▶ [Task requirements]:
What lines of the listing include the string "agent"? Show them all.

▶ [Data section]:
========

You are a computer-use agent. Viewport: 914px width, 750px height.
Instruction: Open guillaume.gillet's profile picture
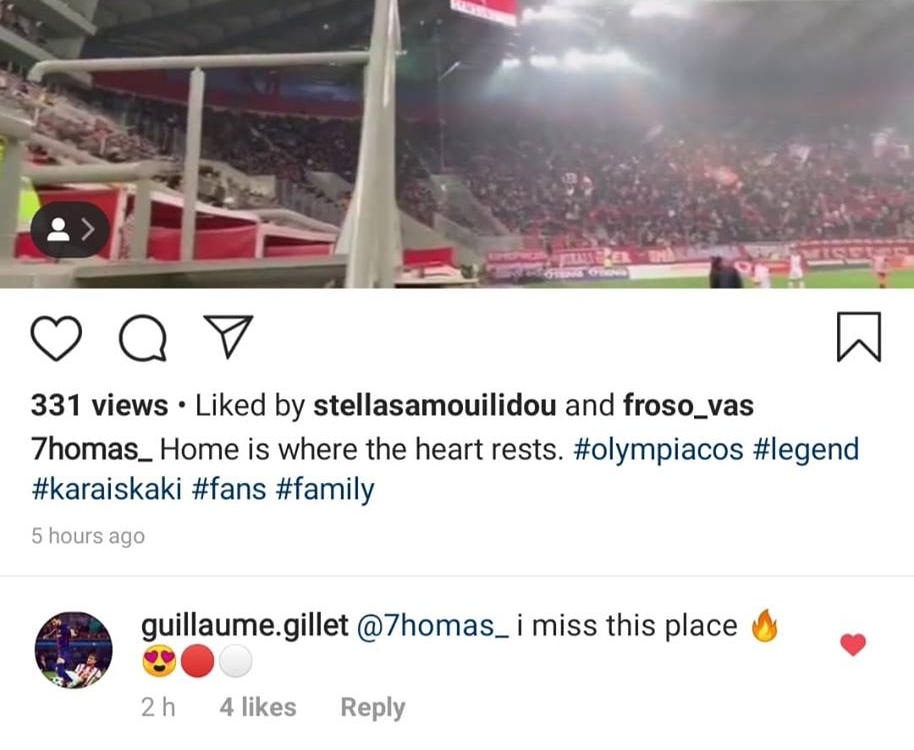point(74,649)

========

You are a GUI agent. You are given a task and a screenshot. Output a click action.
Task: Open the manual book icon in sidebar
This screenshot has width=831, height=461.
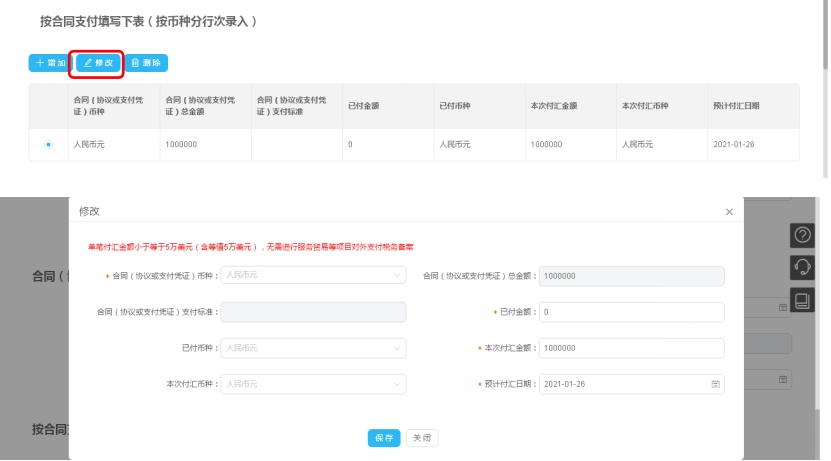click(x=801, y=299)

========

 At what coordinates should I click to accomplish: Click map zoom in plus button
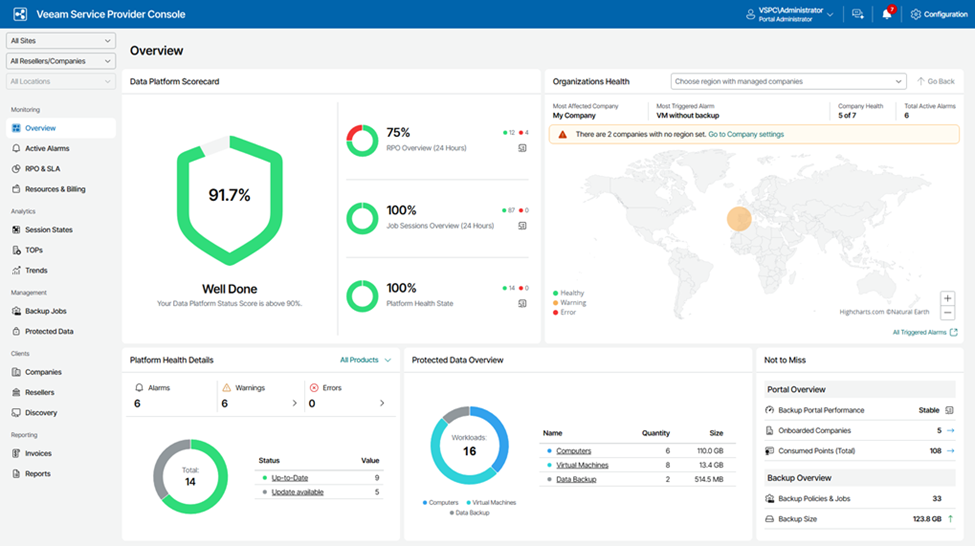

========

▶ [Answer section]:
You are a computer-use agent. Viewport: 914px width, 750px height.
You are a GUI agent. You are given a task and a screenshot. Output a click action.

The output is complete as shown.